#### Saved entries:
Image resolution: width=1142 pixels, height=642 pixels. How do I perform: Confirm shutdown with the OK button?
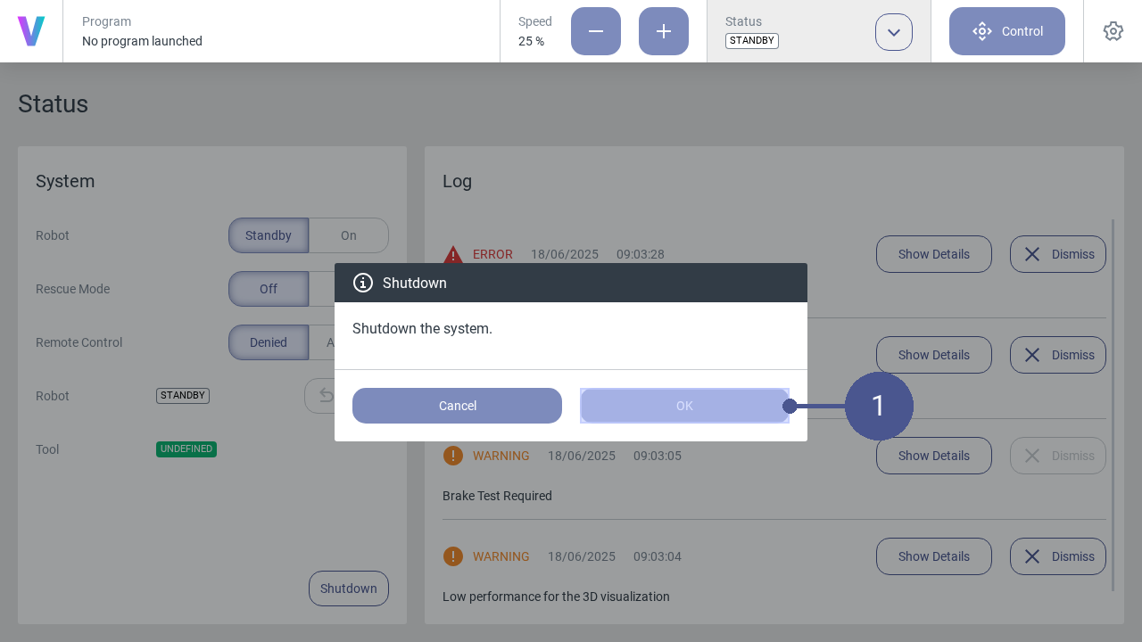pyautogui.click(x=684, y=406)
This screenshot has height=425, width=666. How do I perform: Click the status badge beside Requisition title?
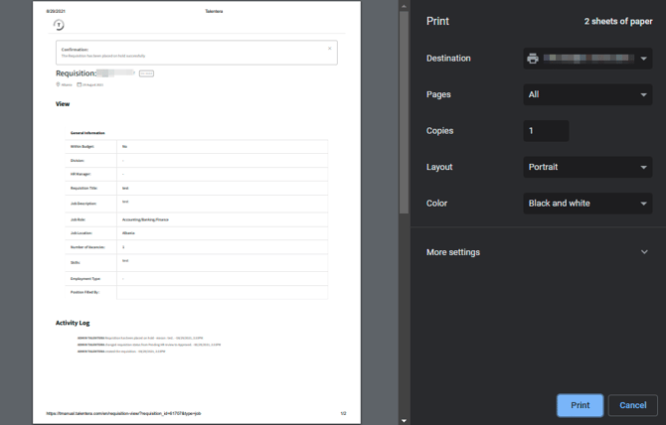[146, 73]
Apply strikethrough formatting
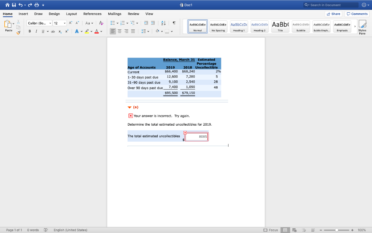372x233 pixels. [x=53, y=31]
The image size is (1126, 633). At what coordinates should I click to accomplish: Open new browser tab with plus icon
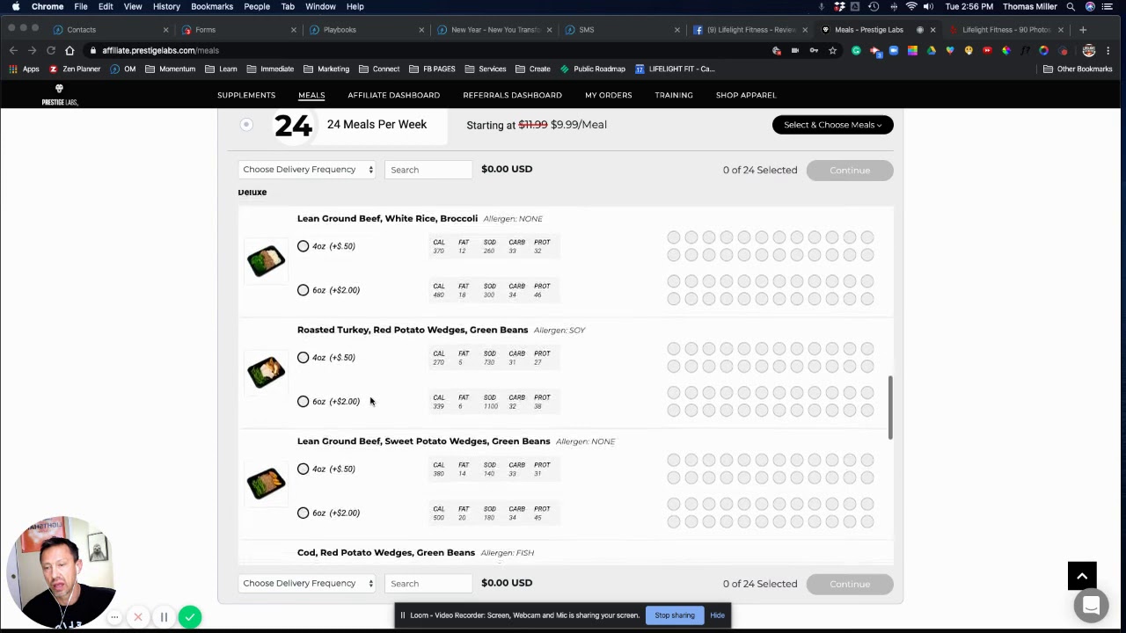[1083, 29]
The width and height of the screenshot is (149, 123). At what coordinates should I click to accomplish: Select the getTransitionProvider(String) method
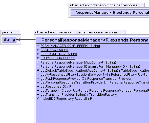point(77,95)
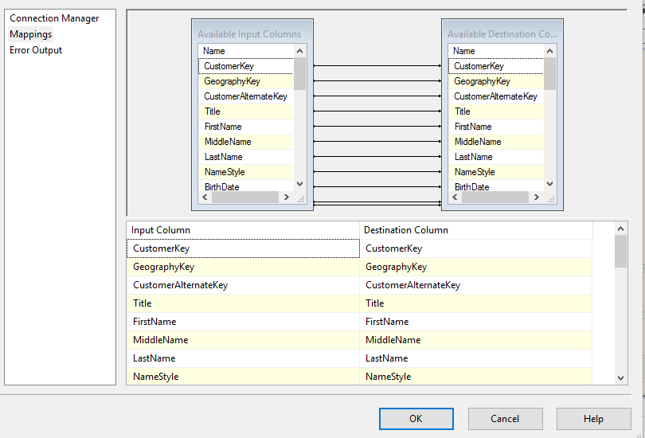Select GeographyKey in Available Input Columns list
Image resolution: width=645 pixels, height=438 pixels.
click(x=232, y=81)
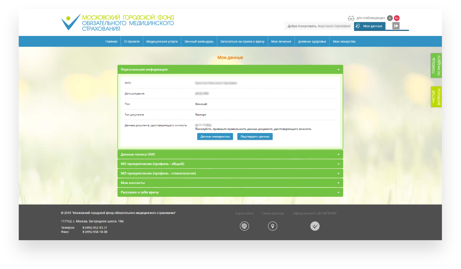Click the Схема проезда footer link
The image size is (461, 269).
coord(273,213)
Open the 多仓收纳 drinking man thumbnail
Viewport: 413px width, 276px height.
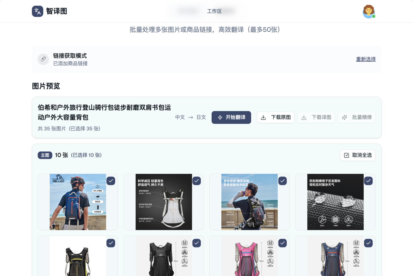249,202
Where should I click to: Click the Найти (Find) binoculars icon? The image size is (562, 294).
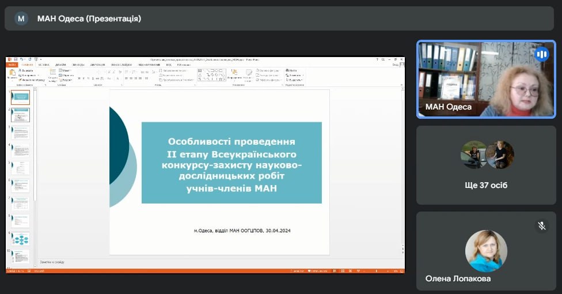[x=287, y=70]
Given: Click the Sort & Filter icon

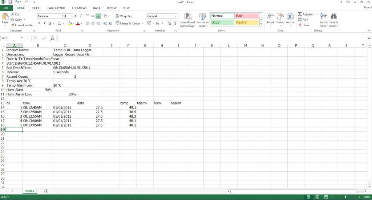Looking at the screenshot, I should [x=323, y=17].
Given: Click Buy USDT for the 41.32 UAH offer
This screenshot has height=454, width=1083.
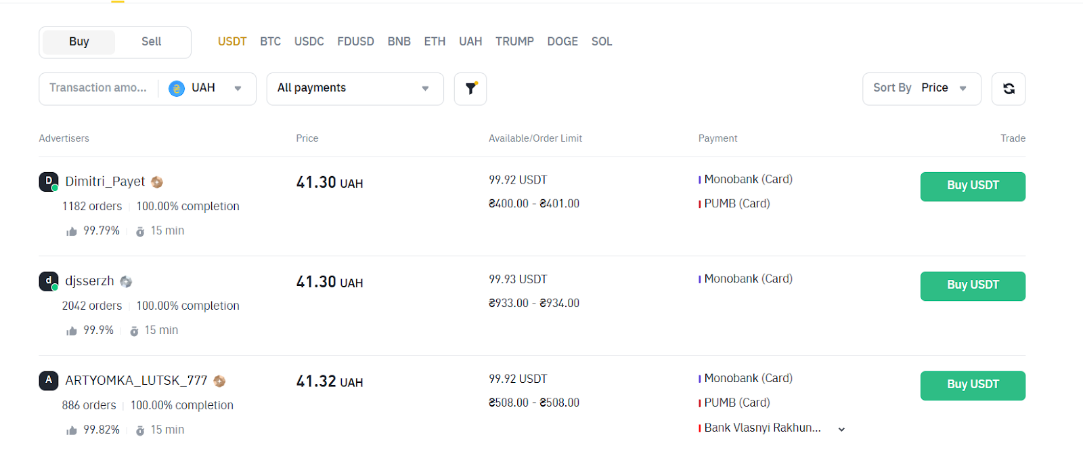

#### Task to complete:
Transcribe every entry word for word, excluding images.

#### Exercise solution:
Image resolution: width=1142 pixels, height=642 pixels. How do I perform: Confirm shutdown with the OK button?
pyautogui.click(x=684, y=406)
This screenshot has height=425, width=666. How do I perform: Click the status badge beside Requisition title?
[146, 73]
Apply strikethrough formatting
372x233 pixels. [x=53, y=31]
The image size is (1126, 633). At what coordinates should I click to accomplish: Open new browser tab with plus icon
[1083, 29]
The width and height of the screenshot is (149, 123). At what coordinates should I click to accomplish: Select the getTransitionProvider(String) method
point(77,95)
Select GeographyKey in Available Input Columns list
Image resolution: width=645 pixels, height=438 pixels.
click(x=232, y=81)
Click the Схема проезда footer link
The image size is (461, 269).
coord(273,213)
Open the 多仓收纳 drinking man thumbnail
Viewport: 413px width, 276px height.
249,202
Where should I click to: Click the Найти (Find) binoculars icon? The image size is (562, 294).
[x=287, y=70]
Given: Click the Sort & Filter icon

Looking at the screenshot, I should [x=323, y=17].
Given: Click Buy USDT for the 41.32 UAH offer
This screenshot has height=454, width=1083.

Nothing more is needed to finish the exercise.